Calculating tan2x: cosx=12/13, x=[3pi/2, 2pi]

[tahayassen]

Homework Statement

cosx=12/13
3pi/2 is less than or equal to x is less than or equal to 2pi

Homework Equations

sin2x = 2sinxcosx
cos2x = 1-2(sinx)^2
tan2x = (2tanx)/(1-(tanx)^2)

The Attempt at a Solution

Using the tan2x formula, I get -60/47. Using the sin2x (sin2x=-120/169) and cos2x (cos2x=119/169) formulas, than dividing sin2x by cos2x, I get -120/119.
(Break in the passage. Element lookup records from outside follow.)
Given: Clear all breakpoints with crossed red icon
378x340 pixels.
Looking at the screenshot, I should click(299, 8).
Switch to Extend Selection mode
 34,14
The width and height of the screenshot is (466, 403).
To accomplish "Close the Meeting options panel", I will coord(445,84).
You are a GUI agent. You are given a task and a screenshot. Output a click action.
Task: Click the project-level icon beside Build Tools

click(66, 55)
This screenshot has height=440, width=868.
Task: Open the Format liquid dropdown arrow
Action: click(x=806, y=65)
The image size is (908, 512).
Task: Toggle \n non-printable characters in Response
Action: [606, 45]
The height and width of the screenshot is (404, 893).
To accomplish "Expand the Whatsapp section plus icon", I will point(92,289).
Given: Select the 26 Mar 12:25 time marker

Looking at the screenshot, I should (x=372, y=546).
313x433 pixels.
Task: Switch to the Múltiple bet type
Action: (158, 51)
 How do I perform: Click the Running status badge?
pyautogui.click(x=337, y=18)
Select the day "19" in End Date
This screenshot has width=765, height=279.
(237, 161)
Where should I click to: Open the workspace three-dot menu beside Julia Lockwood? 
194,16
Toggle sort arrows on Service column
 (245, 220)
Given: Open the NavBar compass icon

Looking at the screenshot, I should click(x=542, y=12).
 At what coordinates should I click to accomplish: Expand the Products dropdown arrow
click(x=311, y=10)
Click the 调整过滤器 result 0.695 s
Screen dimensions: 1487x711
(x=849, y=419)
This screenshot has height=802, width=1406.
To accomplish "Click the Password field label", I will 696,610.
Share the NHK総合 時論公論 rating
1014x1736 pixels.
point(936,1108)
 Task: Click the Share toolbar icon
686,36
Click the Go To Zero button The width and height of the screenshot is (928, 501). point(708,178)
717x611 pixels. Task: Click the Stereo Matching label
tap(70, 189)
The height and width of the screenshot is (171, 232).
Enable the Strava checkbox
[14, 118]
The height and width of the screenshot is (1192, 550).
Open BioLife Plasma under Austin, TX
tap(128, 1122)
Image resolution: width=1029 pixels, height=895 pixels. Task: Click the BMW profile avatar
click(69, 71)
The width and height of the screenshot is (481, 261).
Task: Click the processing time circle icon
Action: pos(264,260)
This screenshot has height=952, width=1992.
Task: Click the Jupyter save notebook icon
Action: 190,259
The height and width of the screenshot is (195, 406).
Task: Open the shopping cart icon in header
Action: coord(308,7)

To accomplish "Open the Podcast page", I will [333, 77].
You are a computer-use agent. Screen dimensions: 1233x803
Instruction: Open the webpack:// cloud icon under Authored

tan2x=2(-5/12)/(1-2(-5/12)^2)
=(-10/12)/47/72
=-60/47

Why am I getting different values?

 

[sjb-2812]

Homework Statement

cosx=12/13
3pi/2 is less than or equal to x is less than or equal to 2pi

Homework Equations

sin2x = 2sinxcosx
cos2x = 1-2(sinx)^2
tan2x = (2tanx)/(1-(tanx)^2)

The Attempt at a Solution

Using the tan2x formula, I get -60/47. Using the sin2x (sin2x=-120/169) and cos2x (cos2x=119/169) formulas, than dividing sin2x by cos2x, I get -120/119.

tan2x=2(-5/12)/(1-2(-5/12)^2)
=(-10/12)/47/72
=-60/47

Why am I getting different values?

How have you calculated sin 2x, this looks wrong to me. oops, my bad. Why are you multiplying tan x by two in the denominator for the tan 2x formula?

 

[tahayassen]

(sinx)^2 = 1 - (cosx)^2
= 1 - (12/13)^2
= -5/13

sin2x = 2sinxcosx
= 2(-5/13)(12/13)
= -120/169

 

[tahayassen]

Oh finally! No wonder! I can't believe I made that mistake. Thanks!

 

[NascentOxygen]

Use your calculator to find the value of x. Then use it to find tan of double that angle. Now you can figure which of your algebraic answers is wrong.